IaaS (Infrastructure as a Service) is a cloud service model in which compute, storage, and networking resources are delivered as virtualized or abstracted services, while the physical infrastructure and core platform management are handled by the provider.
IaaS gives clients control over operating systems and applications without requiring them to own or operate physical hardware.
What does IaaS mean in Practice?
In real-world usage, IaaS provides:
- Virtual machines or bare metal instances
- Virtual networks, subnets, and routing
- Block, object, or file storage services
- APIs and control panels for resource management
The provider manages data centers, hardware, and base infrastructure, while the client manages everything above the OS level.

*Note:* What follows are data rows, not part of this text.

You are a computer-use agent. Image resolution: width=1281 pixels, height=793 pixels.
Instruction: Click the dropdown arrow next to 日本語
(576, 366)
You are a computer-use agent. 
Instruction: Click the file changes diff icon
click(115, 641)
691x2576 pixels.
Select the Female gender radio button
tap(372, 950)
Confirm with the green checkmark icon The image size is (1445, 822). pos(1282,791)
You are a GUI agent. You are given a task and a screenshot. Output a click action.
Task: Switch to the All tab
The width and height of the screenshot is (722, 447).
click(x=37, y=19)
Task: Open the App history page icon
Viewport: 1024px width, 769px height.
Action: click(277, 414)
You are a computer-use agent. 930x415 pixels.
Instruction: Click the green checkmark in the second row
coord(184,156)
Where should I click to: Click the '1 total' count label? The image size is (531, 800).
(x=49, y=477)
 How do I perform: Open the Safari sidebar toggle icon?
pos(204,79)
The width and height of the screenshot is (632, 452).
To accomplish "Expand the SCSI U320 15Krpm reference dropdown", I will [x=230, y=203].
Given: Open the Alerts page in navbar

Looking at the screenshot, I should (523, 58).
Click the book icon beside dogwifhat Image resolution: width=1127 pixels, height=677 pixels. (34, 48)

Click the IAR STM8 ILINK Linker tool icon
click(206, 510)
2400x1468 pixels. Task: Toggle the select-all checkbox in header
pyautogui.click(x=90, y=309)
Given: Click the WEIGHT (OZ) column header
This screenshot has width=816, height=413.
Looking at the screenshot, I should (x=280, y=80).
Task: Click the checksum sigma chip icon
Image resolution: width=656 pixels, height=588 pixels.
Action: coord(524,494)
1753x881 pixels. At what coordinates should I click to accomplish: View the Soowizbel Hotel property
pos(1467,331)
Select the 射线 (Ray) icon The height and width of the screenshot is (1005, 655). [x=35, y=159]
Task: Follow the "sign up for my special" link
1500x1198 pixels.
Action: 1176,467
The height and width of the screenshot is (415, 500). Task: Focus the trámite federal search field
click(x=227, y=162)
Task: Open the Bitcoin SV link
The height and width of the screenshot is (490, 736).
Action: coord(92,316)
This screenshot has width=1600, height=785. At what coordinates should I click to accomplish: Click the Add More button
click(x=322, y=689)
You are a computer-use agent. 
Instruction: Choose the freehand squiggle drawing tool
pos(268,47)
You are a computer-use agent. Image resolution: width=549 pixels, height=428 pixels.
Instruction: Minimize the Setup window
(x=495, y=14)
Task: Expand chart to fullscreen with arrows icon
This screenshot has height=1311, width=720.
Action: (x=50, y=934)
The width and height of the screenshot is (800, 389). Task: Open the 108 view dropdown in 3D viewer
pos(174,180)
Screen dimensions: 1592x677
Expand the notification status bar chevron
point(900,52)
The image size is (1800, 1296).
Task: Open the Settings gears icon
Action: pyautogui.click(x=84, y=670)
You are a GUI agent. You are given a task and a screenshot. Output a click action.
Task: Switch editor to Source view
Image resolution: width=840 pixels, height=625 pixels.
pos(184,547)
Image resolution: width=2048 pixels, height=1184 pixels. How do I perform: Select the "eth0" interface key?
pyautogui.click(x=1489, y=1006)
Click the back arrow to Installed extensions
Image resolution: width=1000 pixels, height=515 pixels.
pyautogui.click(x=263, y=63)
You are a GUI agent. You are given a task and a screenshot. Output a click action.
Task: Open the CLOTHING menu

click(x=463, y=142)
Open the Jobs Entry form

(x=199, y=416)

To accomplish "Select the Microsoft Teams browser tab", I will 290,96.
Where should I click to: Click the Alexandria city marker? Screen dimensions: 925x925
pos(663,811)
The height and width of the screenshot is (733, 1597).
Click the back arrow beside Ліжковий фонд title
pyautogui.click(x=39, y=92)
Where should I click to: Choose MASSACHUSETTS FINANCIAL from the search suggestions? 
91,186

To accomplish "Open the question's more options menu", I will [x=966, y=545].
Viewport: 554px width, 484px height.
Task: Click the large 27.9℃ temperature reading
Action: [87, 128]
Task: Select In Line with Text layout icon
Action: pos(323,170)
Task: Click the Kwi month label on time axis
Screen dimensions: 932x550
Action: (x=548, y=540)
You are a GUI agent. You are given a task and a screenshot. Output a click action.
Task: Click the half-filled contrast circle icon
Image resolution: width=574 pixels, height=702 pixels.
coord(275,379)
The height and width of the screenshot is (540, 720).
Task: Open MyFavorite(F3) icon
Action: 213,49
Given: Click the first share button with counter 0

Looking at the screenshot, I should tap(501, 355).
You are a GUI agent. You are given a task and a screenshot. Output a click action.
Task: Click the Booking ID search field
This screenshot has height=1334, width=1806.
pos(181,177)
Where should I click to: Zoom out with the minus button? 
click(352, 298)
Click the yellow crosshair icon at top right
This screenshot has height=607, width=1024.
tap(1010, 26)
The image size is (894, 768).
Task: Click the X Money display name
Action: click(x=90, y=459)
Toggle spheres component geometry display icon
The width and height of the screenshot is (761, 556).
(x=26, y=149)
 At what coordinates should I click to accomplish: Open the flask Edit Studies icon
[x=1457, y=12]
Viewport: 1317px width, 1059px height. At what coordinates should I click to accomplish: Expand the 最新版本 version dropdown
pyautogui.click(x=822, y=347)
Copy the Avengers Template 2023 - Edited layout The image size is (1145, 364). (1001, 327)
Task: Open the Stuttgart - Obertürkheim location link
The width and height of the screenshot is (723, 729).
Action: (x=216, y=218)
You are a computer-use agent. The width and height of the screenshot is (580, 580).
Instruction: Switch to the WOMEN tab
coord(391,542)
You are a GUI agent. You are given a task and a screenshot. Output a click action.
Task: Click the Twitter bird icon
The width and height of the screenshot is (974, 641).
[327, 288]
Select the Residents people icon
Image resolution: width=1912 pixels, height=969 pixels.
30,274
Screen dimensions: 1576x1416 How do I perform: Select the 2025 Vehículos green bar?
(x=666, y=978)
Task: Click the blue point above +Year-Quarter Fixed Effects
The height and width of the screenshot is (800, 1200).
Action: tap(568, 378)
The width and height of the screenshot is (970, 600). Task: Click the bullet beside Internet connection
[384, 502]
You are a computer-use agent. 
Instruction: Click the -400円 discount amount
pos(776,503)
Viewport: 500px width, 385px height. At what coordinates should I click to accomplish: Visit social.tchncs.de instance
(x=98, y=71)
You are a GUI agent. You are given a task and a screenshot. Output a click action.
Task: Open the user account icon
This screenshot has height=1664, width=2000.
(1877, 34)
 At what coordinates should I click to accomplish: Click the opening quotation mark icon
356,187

Responsibility Model (Shared Control)
IaaS operates on a shared responsibility model:
- Provider is responsible for:
- Physical data centers
- Servers, storage, and networking hardware
- Power, cooling, and physical security
- Base virtualization or provisioning layer
- Client is responsible for:
- Operating systems
- Applications and services
- Data and backups
- Security configuration inside instances
- Availability architecture
Understanding this boundary is critical.
IaaS vs Other Cloud Models
| Model | Provider Manages | Client Manages |
| IaaS | Infrastructure | OS, apps, data |
| PaaS | Infrastructure + platform | Applications |
| SaaS | Entire stack | Usage only |
IaaS offers the most flexibility among cloud service models, at the cost of greater responsibility.
IaaS and Virtualization
Most IaaS platforms rely on:
- Hypervisors
- Software-defined networking
- Software-defined storage
Some IaaS implementations also include bare metal instances, reducing abstraction while keeping cloud-style management.
IaaS and Cost Model
IaaS pricing is typically:
- Usage-based
- Metered per resource unit (CPU, RAM, storage, traffic)
- Variable depending on load and time
This enables flexibility but introduces cost unpredictability without strict controls.
Typical Use Cases for IaaS
IaaS is commonly used for:
- Application hosting
- Development and testing environments
- Scalable web services
- Migration from on-premises infrastructure
- Hybrid cloud architectures
It is less suitable for workloads requiring strict performance predictability or fixed long-term costs without careful design.
What IaaS Is Not?
❌ Not managed application hosting
❌ Not a complete solution by itself
❌ Not automatically secure
❌ Not maintenance-free
❌ Not always cheaper than dedicated infrastructure
IaaS simplifies infrastructure access, not operational responsibility.
Business Value of IaaS
For clients:
- Reduced hardware ownership
- Flexible scaling
- Easier experimentation
For providers:
- Efficient resource pooling
- Centralized infrastructure control
- Scalable service delivery
Our View of IaaS
We treat IaaS as:
- Suitable for dynamic and evolving workloads
- Something that must be architected deliberately
For stable, high-load, or cost-sensitive systems, we often combine IaaS principles with dedicated or private infrastructure to achieve predictability and control.